Reputation: 59
I already have Listbox full with URLs like this I convert them to String
http://example.com/1392/Music/1392/Shahrivar/21/Avicii%20-%20True/01.%20Avicii%20Ft.%20Aloe%20Blacc%20-%20Wake%20Me%20Up%20(CDQ)%20%5b320%5d.mp3 and I wanna extract for example on this link Name of Song: "Avicii Ft Aloe Blacc -Wake Me Up " I'm using c# I already extract links from a web page and now I only need to extract names from links. thanks already for any suggestions or help.
Upvotes: 0
Views: 143
Reputation: 389
First of all, use HttpUtility.DecodeUrl
. This function will decode HTML special chars, leaving a plain string to work with. You can then simply split by /
.
Upvotes: 0
Reputation: 5884
Try this:
using System;
using System.Linq;
using System.Net;
namespace ConsoleApplication1
{
class Program
{
static void Main (string[] args)
{
var url = "http://example.com/1392/Music/1392/Shahrivar/21/Avicii%20-%20True/01.%20Avicii%20Ft.%20Aloe%20Blacc%20-%20Wake%20Me%20Up%20(CDQ)%20%5b320%5d.mp3";
var uri = new Uri (url);
string[] segments = uri.Segments.Select (x => WebUtility.UrlDecode (x).TrimEnd ('/')).ToArray ();
}
}
}
Upvotes: 1
Reputation: 16
If you know the structure of the URL you are scraping you should be able to break-off the useless part of the string.

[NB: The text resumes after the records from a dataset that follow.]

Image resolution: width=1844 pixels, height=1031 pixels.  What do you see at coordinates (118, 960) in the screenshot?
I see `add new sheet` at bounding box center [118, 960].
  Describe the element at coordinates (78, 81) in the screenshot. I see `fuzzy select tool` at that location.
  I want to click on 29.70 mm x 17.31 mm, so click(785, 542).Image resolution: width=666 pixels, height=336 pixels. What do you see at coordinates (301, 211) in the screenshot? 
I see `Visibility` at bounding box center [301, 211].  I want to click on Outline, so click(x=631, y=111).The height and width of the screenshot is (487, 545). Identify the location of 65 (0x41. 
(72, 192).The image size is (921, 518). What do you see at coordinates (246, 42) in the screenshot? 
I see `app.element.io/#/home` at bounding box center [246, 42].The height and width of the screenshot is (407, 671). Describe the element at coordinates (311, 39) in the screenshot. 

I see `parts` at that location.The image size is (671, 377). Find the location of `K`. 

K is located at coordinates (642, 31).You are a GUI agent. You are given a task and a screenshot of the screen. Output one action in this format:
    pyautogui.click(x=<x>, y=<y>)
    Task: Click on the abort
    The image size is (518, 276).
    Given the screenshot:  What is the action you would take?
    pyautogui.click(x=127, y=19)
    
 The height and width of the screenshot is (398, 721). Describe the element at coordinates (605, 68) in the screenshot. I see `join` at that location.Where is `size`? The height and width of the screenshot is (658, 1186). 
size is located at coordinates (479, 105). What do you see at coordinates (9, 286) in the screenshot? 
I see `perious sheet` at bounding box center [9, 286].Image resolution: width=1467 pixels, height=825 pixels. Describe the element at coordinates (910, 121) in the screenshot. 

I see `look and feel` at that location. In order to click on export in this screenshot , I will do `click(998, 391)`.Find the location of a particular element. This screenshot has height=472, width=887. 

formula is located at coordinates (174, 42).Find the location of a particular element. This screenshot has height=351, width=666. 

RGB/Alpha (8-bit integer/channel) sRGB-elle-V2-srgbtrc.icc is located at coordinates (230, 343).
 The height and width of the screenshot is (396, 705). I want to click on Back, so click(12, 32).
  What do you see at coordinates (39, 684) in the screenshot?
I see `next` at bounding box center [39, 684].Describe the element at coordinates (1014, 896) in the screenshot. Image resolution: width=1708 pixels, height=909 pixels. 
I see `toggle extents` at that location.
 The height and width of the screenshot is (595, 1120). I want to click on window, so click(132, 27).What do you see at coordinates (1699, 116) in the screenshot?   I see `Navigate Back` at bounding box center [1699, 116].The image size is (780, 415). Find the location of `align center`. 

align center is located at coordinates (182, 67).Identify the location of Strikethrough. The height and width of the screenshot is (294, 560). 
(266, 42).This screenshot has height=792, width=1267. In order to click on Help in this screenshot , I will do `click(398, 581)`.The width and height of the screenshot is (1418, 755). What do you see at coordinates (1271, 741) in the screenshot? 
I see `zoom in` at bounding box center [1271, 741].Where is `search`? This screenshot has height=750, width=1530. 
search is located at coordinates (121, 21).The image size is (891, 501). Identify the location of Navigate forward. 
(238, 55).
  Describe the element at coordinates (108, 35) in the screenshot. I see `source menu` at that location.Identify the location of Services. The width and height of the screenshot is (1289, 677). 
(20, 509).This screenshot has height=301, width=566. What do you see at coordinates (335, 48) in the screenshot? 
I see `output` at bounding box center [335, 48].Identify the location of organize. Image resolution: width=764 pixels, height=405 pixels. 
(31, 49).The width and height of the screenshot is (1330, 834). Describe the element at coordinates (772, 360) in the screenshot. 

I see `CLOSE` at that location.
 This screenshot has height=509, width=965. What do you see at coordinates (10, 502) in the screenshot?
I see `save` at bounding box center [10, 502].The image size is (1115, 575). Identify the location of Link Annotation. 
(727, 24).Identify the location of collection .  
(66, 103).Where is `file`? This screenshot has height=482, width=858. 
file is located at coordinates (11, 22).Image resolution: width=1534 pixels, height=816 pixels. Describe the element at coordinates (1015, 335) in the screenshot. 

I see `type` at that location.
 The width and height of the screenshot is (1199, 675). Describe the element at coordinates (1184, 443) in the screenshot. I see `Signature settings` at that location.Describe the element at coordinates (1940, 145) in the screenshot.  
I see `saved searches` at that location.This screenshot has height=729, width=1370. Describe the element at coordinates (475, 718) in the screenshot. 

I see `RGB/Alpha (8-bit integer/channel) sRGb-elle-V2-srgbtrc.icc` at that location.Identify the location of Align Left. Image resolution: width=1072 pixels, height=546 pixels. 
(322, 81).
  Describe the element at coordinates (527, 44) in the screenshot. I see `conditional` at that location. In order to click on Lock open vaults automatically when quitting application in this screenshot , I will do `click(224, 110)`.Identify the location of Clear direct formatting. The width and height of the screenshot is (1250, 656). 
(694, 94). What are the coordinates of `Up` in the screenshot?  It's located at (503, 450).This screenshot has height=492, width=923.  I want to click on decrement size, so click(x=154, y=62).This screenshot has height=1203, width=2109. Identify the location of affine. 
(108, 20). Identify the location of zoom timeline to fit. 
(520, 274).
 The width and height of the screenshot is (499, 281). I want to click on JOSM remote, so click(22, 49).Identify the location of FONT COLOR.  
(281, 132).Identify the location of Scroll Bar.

For example, if you know that the URL follows the form: http://example.com/1392/Music/1392/Shahrivar/21/{Artist}-{Album}/{Track Information}
Roughly, I think the following would allow you to extract the information you want from a single link:
void Main (string[] args)
{
var example = @"http://example.com/1392/Music/1392/Shahrivar/21/Avicii%20-%20True/01.%20Avicii%20Ft.%20Aloe%20Blacc%20-%20Wake%20Me%20Up%20(CDQ)%20%5b320%5d.mp3";
var parts = example.split('/');
var album = parts[7];
var trackInfo = parts[8];
var trackParts = trackInfo.split('-');
var artist = trackParts[0];
var trackTitle = trackParts[1];
Console.WriteLine(trackTitle);
}
Here I am splitting the URL by '/', which is a messy solution, but for a simple case, it works. Then I am finding the index within the tokenized string where the desired information can be found. once I have the track information, I know the convention is to separate the Artist from the Title by a '-', so I split again and then have both artist and title.
You can refactor this into a method which takes the URL, and returns an object containing the Artist and song title. After that, you might want to use a string.Replace on the '%20' with ' '.
Upvotes: 0